- Extracted entries
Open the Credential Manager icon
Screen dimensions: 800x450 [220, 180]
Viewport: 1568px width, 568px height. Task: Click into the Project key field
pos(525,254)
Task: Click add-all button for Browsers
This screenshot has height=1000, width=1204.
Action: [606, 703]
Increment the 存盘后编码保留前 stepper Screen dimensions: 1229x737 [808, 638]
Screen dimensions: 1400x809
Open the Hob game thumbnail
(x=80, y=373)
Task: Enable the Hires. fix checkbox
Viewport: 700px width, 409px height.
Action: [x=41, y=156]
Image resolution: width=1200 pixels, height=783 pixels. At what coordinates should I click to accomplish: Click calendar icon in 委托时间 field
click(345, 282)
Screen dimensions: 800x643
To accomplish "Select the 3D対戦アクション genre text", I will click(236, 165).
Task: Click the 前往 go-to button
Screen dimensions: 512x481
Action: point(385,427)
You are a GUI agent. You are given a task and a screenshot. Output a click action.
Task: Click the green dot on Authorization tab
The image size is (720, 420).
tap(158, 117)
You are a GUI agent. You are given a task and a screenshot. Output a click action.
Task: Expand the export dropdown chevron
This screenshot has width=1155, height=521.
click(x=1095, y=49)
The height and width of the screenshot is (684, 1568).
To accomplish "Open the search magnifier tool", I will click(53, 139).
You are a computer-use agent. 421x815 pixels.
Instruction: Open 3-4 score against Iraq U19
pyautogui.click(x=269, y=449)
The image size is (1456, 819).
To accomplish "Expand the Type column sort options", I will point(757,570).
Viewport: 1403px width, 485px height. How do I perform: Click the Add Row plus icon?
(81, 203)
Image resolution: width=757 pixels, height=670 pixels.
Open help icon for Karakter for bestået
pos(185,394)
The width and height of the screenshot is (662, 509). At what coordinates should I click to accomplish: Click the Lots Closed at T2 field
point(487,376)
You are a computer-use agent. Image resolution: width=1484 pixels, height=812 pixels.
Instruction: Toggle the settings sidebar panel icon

- Task
Which lines of the listing above hold the word "Expand"? Copy each of them.

- Solved problem
Task: Expand the export dropdown chevron
To accomplish "Expand the Type column sort options", I will point(757,570).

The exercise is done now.